Capa India’s chief executive officer and director Kapil Kaul said the move on airports is beneficial for the GMR Group (that runs Delhi and Hyderabad airports) and GVK Group (that runs Mumbai and Bengaluru airports), given their plans to raise investment in their existing assets.

Airports Authority of India

However, Kaul said most of brownfield airports are owned by state-run Airports Authority of India (AAI), making restructuring of AAI critical.

“The government has to recognize that most of top 45 AAI airports will saturate in the next 3-5 years, necessitating the need for a second airport in most of these airports. We need clarity on what happens when the second airport is planned?
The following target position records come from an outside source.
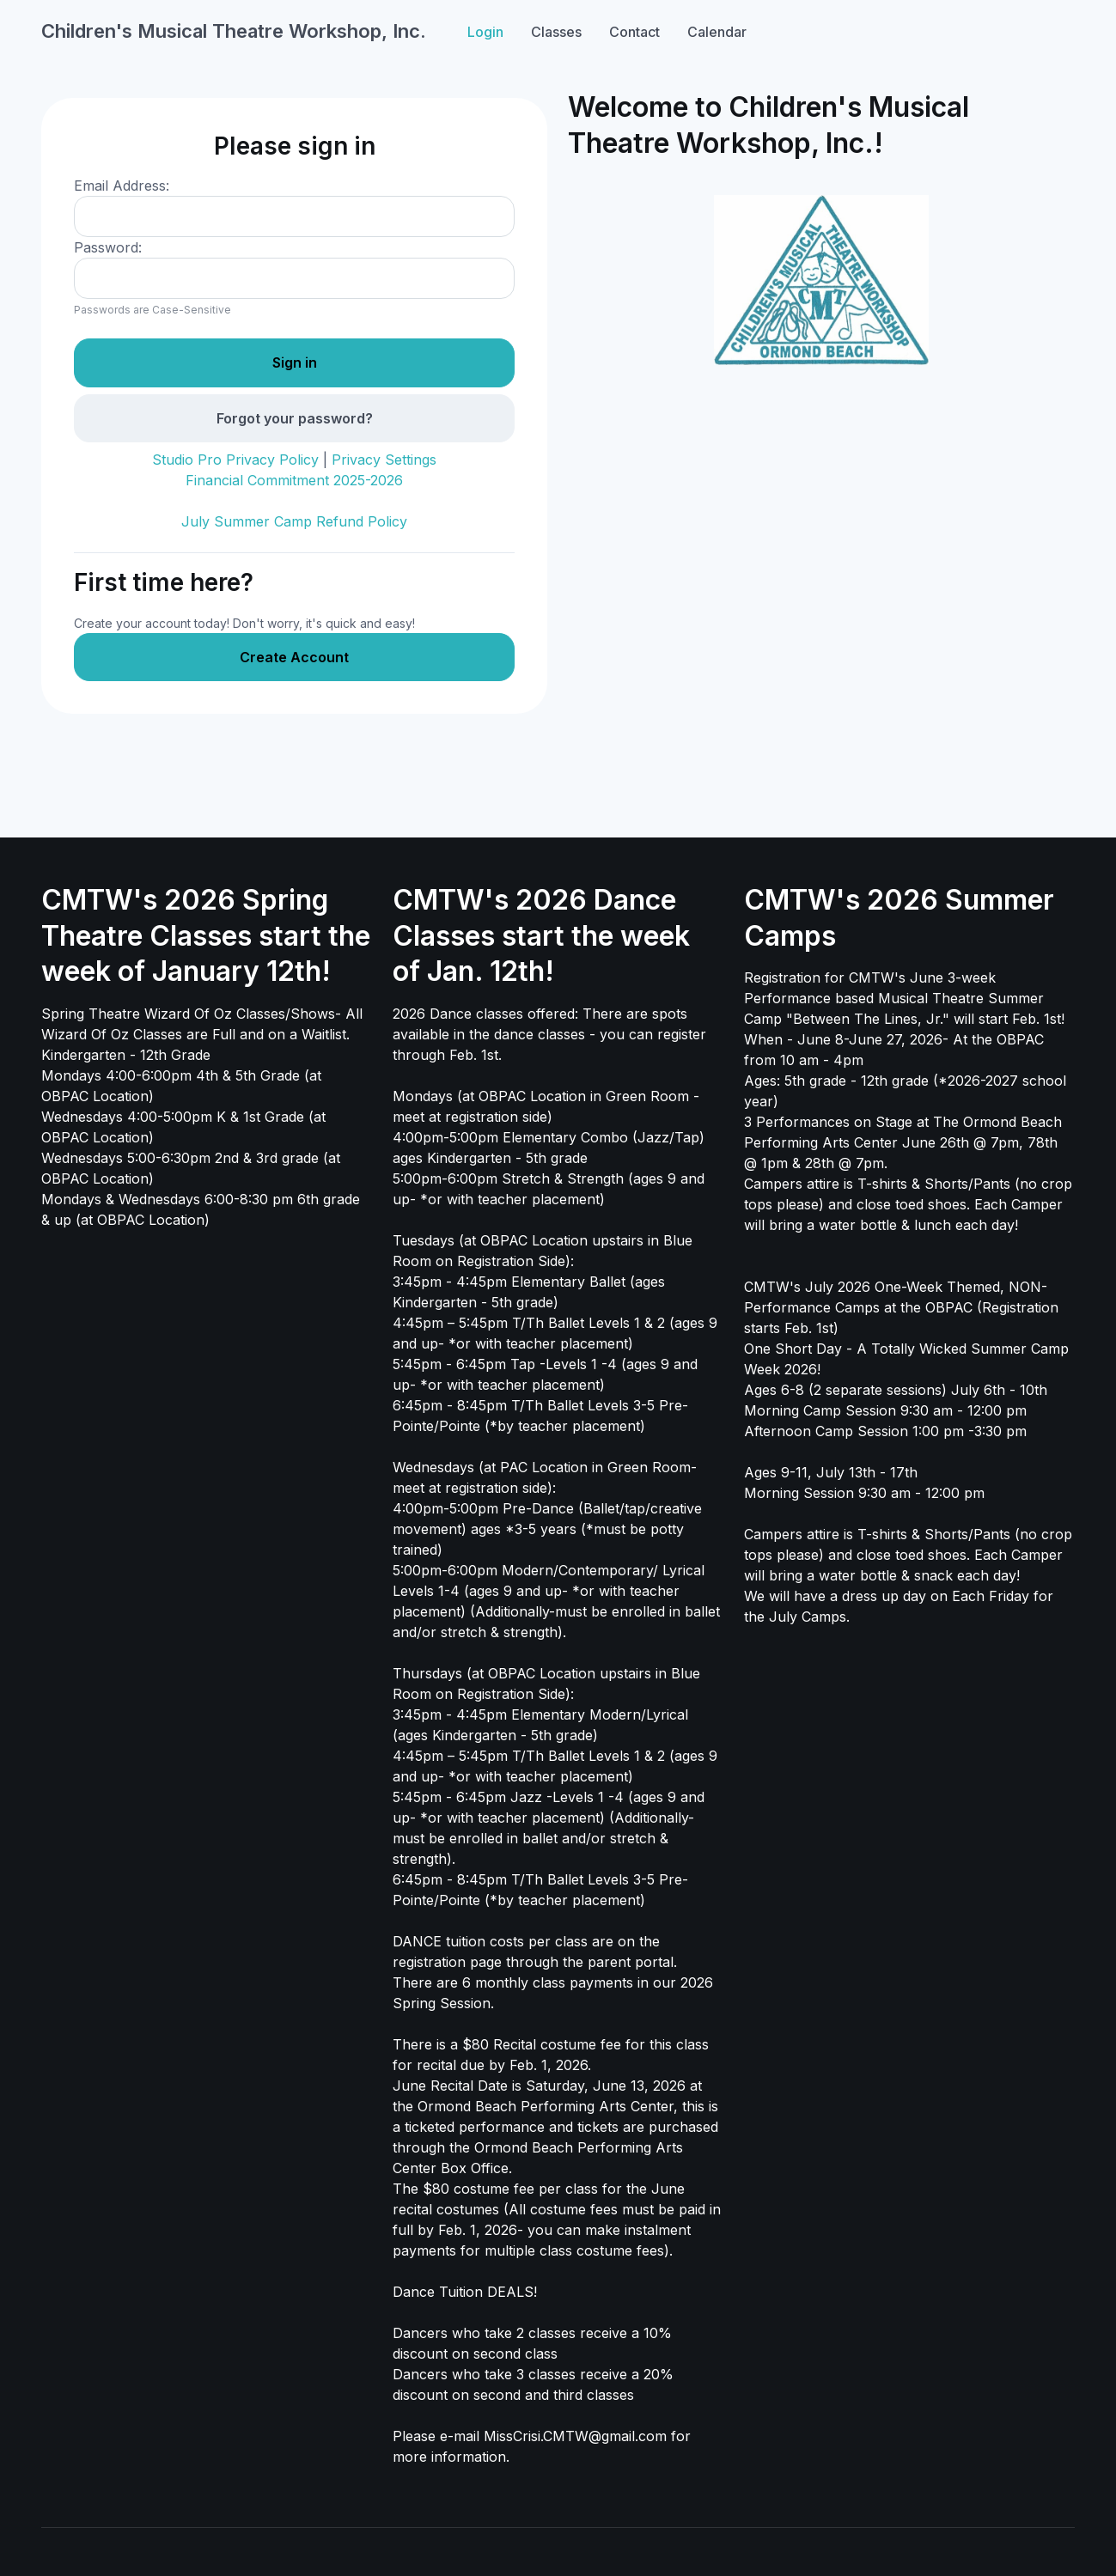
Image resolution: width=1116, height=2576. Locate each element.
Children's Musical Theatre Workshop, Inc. (233, 31)
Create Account (294, 657)
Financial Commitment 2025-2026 (294, 480)
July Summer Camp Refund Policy (294, 521)
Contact (634, 31)
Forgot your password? (294, 418)
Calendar (717, 31)
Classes (556, 31)
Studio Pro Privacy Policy (235, 459)
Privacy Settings (384, 459)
Will the investors come on board now till such crucial clarity is given? Most of these airports cannot have second airport operations simultaneously due to traffic size. Does the current policy of closing current airports when new greenfield airports become operational continue when new investors come on board?" Kaul asked.

Capa believes restructuring of AAI is critical to allow long-term capital flows but restructuring will take time and will not be easy.

“Continuing AAI in the present form is neither practical nor feasible. AAI needs to be broken into smaller and manageable entities with professional investors and management. CAPA looks forward to government decision on AAI and till there is clarity on this crucial aspect, not much can be expected," Kaul added.